Apparently, Their Not Advertising Enough

My roommate (AKA Jojo the Idiot Boy), informed me he wanted to call his mommy in Alabama. He’s telling me because I reamed his ass over making some long distance phone calls and not telling me about it (and guess who didn’t have the money to pay for those calls when the bill came.), and I told him to dial one of the 1010 numbers on TV since it’s cheaper that way. Dipshit didn’t know how to do it. He kept asking me how to dial the thing. Now, if I didn’t own a TV and if he didn’t have his ass parked in front of it whenever he was awake, I could understand this. But, I own a TV, and Jojo’s parked in front of it, watching the fucking TV Guide Channel, if he can’t find anything on that he likes. So how the fuck this colon gopher could not see the nearly incessant ads for the damn things and not understand how the fuck it works, is totally beyond me.

I swear to goddess, I’m going to carve this bastard up and sell him for parts.

Are we talking about 1010-321 or 1010-789, because that could make a difference in how you dial.

Don’t forget 10-10-220, with ALF!

ALF should have been 10-10-EAT-CAT or something.

Well, if you’re going to do something like this, DON’T sell his brain. You don’t want to be accused of peddling defective goods.

Advertising is funny. You see enough of BUY COKE! it and you don’t even see it after a while. It’s supposed BUY COKE! to still stick in your BUY COKE! head, though, so obviously your roommate is BUY COKE! not making ad execs very happy. All I know is BUY COKE! if I have to watch another commercial with fucking Carrot BUY COKE! Top, I’m gonna lose my shit.

Which, as much as I hate giving money to anyone who’s revived ALF’s career, is the one I told him. It was like dealing with freakin’ Rainman over it.

Me: Dial 10-10-220, 1 the area code and then your mother’s phone number.
Jojo: What do I do?
Me: Dial 10-10-220, 1 the area code and then your mother’s phone number.
Jojo: Okay, 10-10-220 and then what?
Me: Dial 10-10-220, 1 the area code and then your mother’s phone number.
Jojo: So, I just dial 10-10-220 and then the area code?
Me: No.
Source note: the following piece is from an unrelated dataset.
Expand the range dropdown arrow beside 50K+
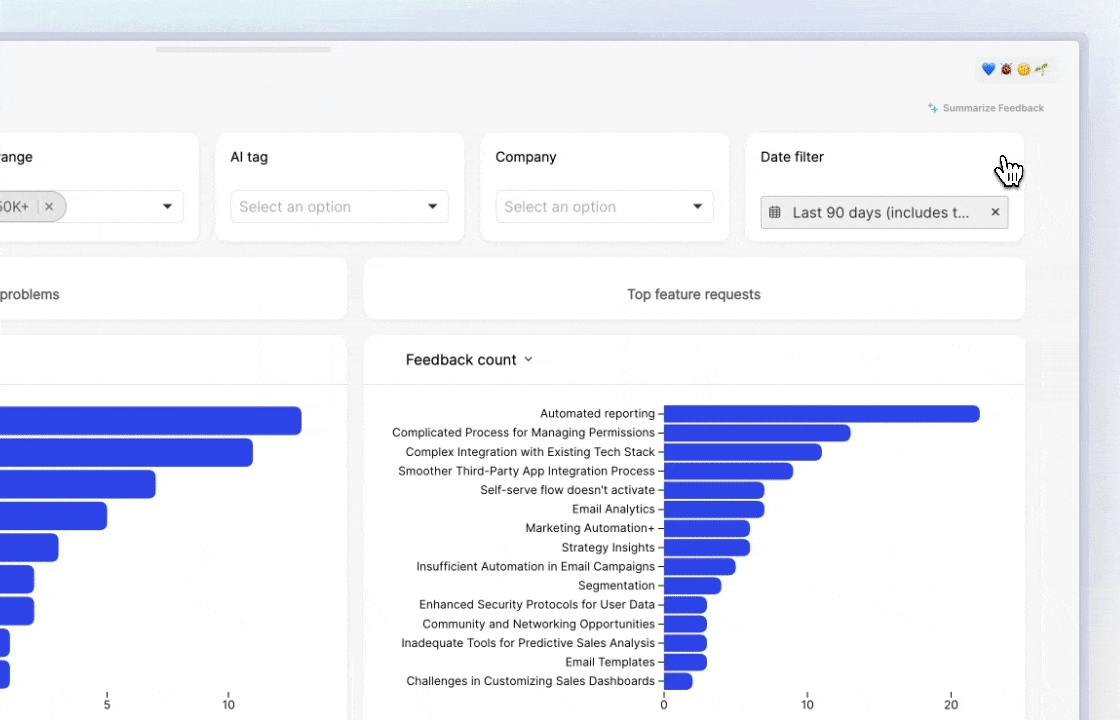The height and width of the screenshot is (720, 1120). tap(167, 207)
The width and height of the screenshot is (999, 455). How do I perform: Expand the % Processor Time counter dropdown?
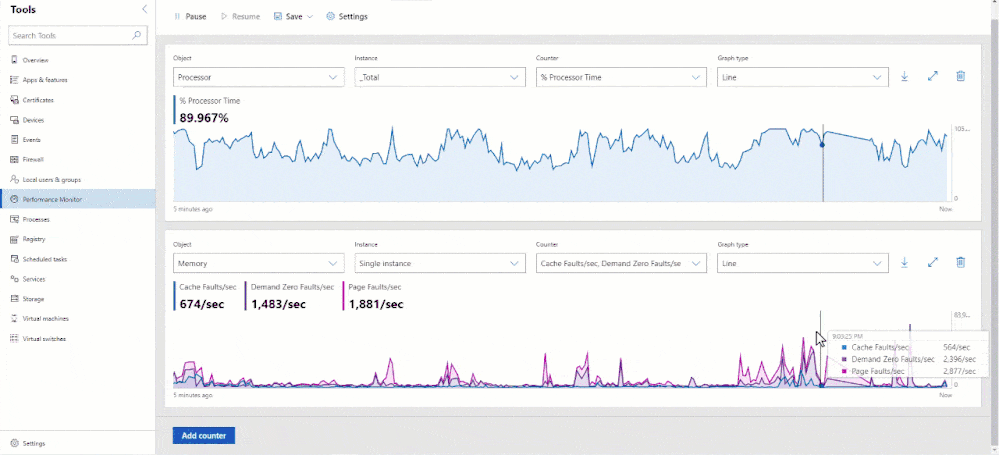pos(621,77)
Dial 10-10-220, 1 the area code and then your mother’s phone number.
Jojo: Okay, 10-10-220 and the area code.
Me: Dial 10-10-220, 1 the area code and then your mother’s phone number.
Jojo: Okay.

[Twenty minutes later]

Jojo: What do I dial?
Me: Dial 10-10-220, 1 the area code and then your mother’s phone number.
Jojo (wandering off): 10-10-220. 10-10-220. 10-10-220. 10-10-220…

You sound just like the commercial where they had the guy who couldn’t figure out …oh.

I’ll just put them in a jar labelled “Abby Normal.” :wink:

Band name!

Great knockers!

Sadly, 10-10-220 may not be for everyone

The man’s clearly invested a good deal of time learning the intracacies of regular long distance, perhaps now is not a good time to complicate things for him.

They told me you name was Igore

Are you Froe-drick?

They’re.

Sorry.

From what I’ve heard about this guy, if you moved his plate six inches, he’d starve.

What about 1-800-COLLECT? Free for you-and cheap for them!

Maybe you should just write the whole sequence down for him, number by number. Then he wouldn’t have to translate words to numbers.

I’m surprised Jojo didn’t come back to ask where the ‘10’ button was on the phone.

Actually, per my 4-year-old step-grandson, that’s 1-800-CALLATT…it’s already ingrained in HIS head!